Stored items
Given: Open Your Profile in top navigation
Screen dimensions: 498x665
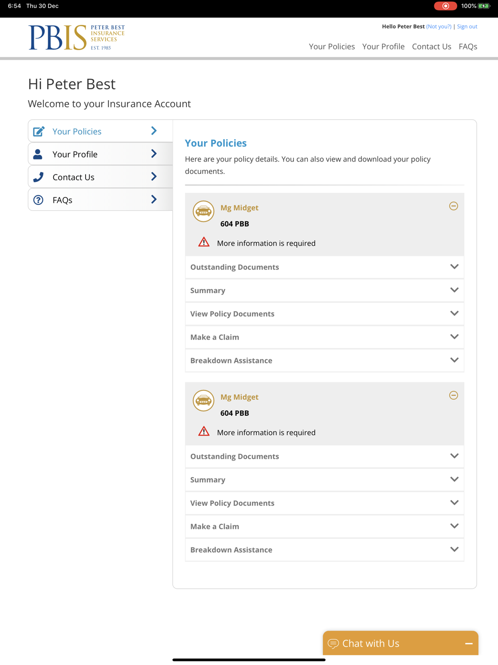Looking at the screenshot, I should pyautogui.click(x=383, y=46).
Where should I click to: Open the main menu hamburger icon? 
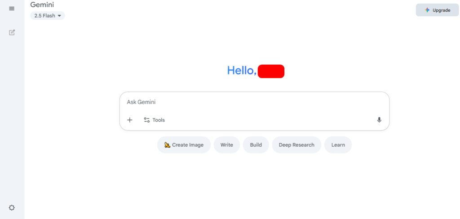pos(12,9)
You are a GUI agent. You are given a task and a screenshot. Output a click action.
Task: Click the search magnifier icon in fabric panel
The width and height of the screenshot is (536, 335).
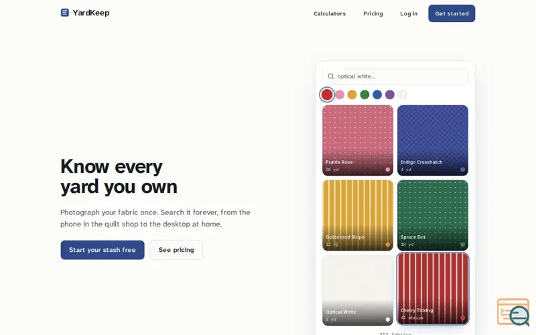[x=330, y=76]
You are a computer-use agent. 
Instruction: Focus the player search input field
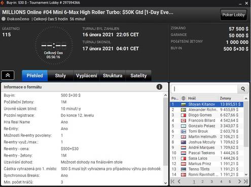204,89
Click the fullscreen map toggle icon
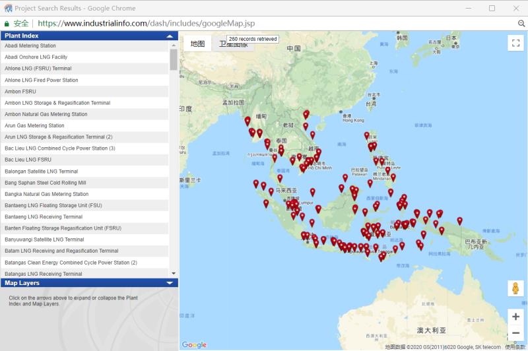 click(515, 44)
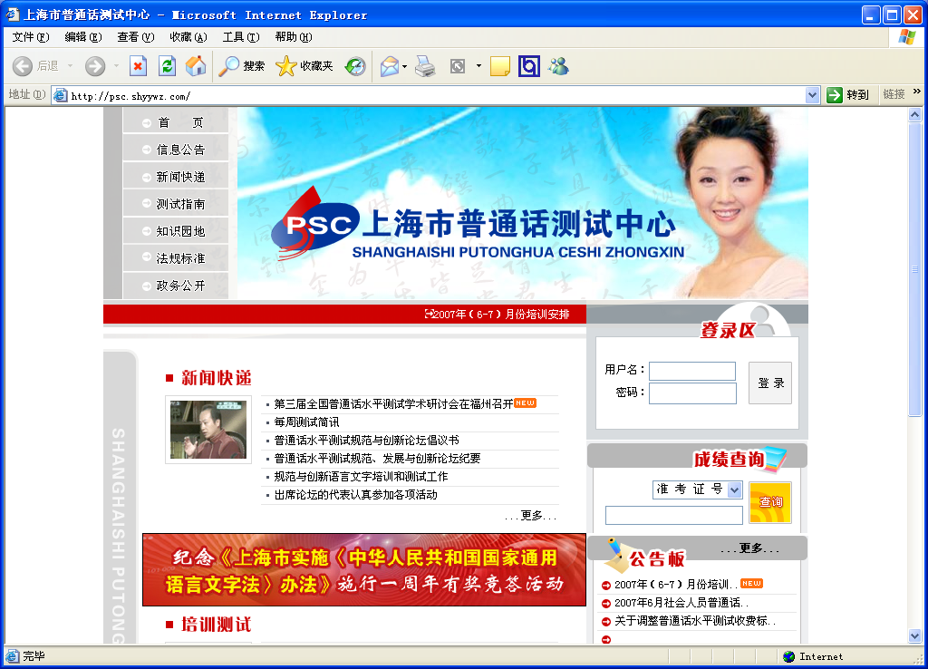Click the news video thumbnail image

pyautogui.click(x=208, y=429)
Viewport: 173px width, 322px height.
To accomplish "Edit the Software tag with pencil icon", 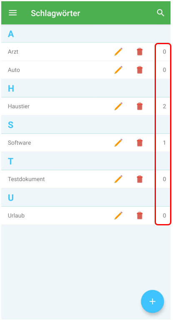I will tap(118, 143).
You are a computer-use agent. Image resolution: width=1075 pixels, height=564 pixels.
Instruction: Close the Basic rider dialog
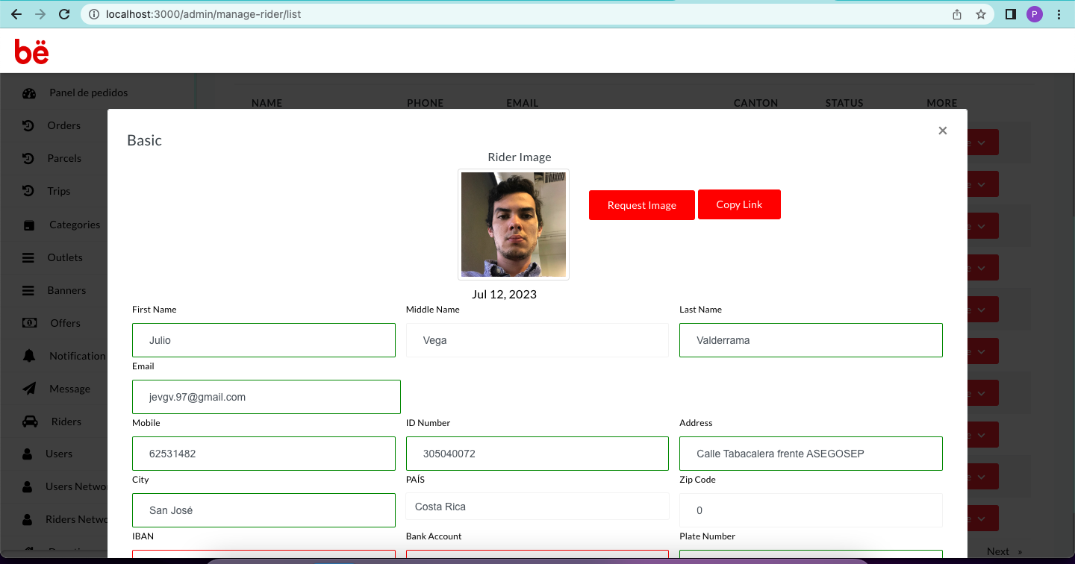[942, 131]
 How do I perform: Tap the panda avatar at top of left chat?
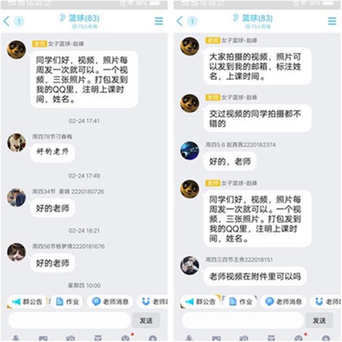[x=16, y=50]
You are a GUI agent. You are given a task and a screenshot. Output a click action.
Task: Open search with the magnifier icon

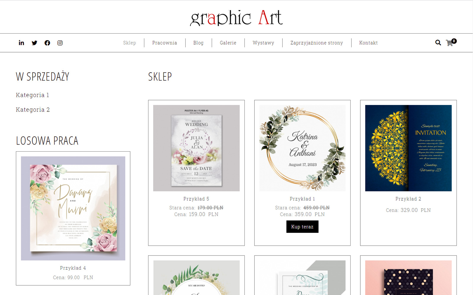(x=438, y=43)
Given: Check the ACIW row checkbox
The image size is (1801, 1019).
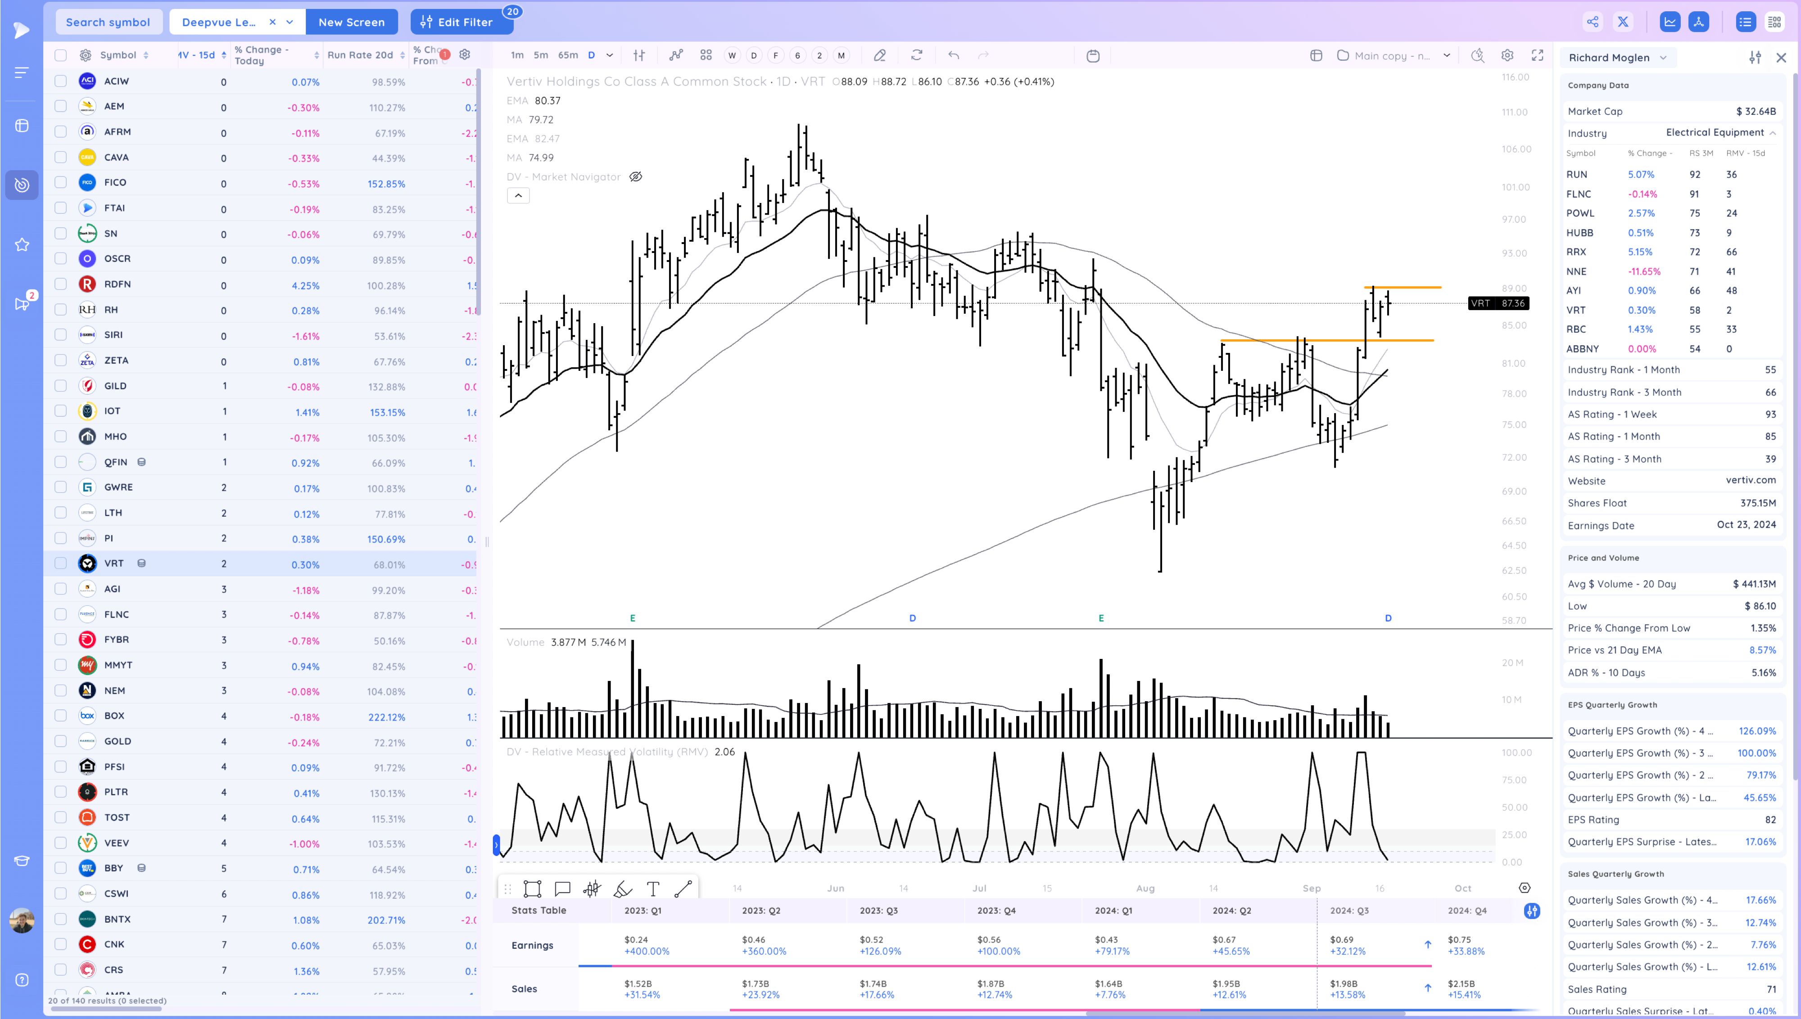Looking at the screenshot, I should (61, 81).
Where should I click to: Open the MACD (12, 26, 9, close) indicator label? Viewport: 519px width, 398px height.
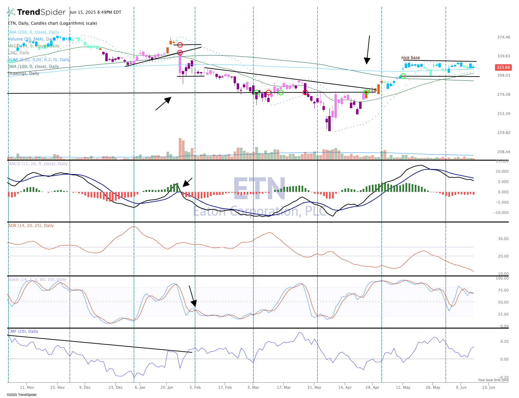[38, 164]
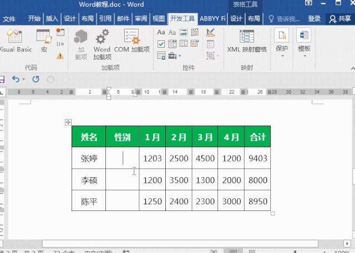Open the XML mapping pane (XML 映射窗格)
Viewport: 355px width, 253px height.
[247, 40]
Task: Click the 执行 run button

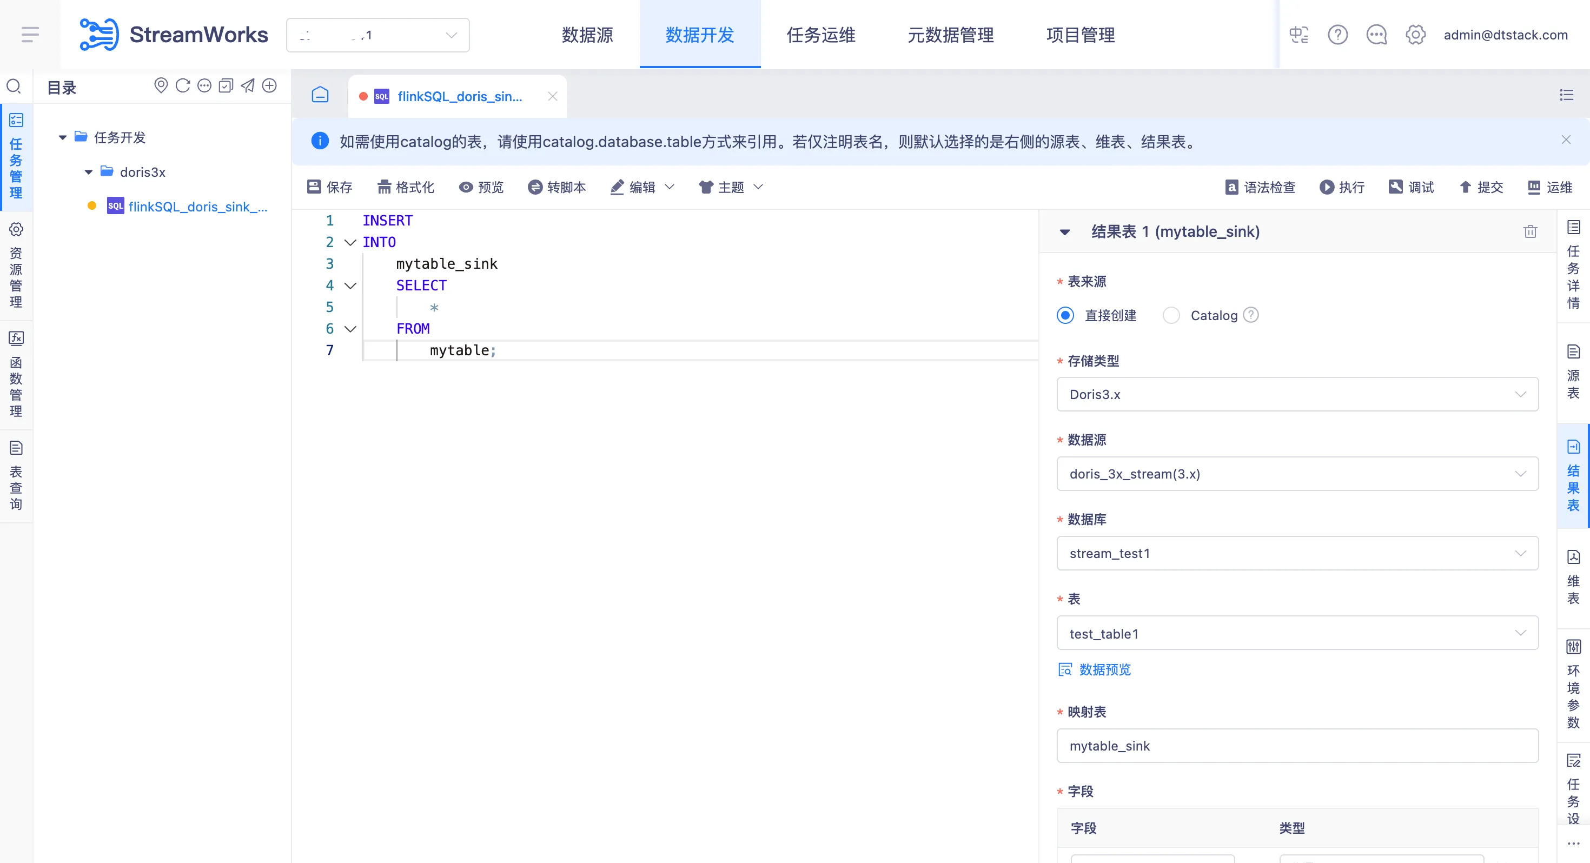Action: pos(1342,187)
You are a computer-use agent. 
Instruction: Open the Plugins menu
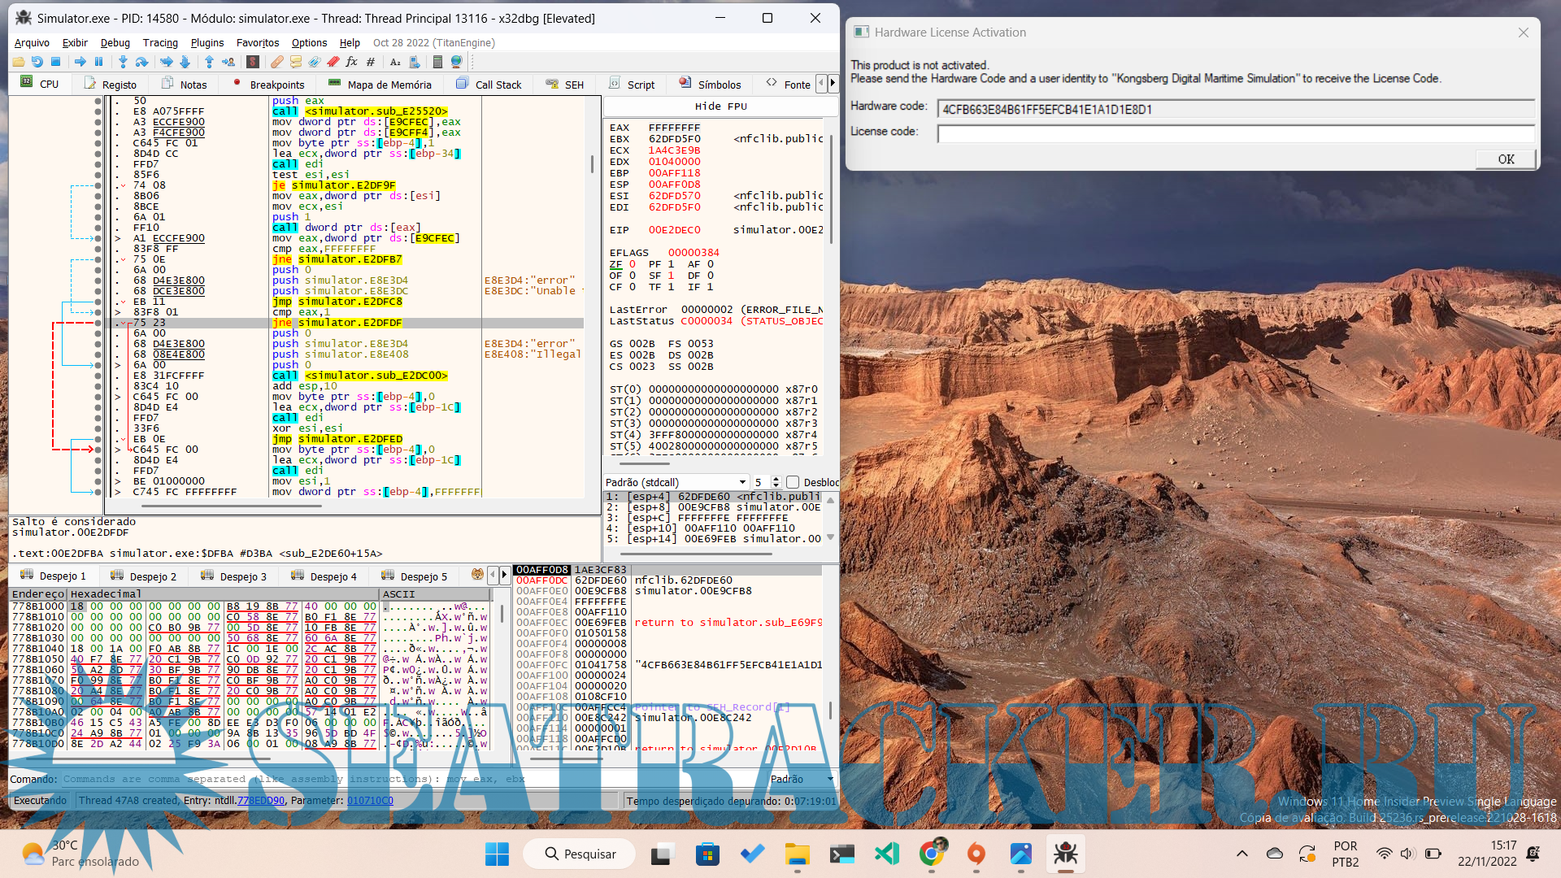click(207, 42)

SET TASK: Repeat the lines of the records starting at the line that contains "How do I perform: Tap" and ending at the line that contains "Action: pos(1342,187)", with both of those lines included. Leave the pictures out of your answer.

REPLY:
 How do I perform: Tap the panda avatar at top of left chat?
[x=16, y=50]
You are a GUI agent. You are given a task and a screenshot. Output a click action.
Task: Open search with the magnifier icon

(x=438, y=43)
Given: Check the ACIW row checkbox
The image size is (1801, 1019).
Looking at the screenshot, I should (61, 81).
Where should I click to: Open the MACD (12, 26, 9, close) indicator label? Viewport: 519px width, 398px height.
[38, 164]
Open the XML mapping pane (XML 映射窗格)
Viewport: 355px width, 253px height.
[247, 40]
Task: Click the 执行 run button

Action: pos(1342,187)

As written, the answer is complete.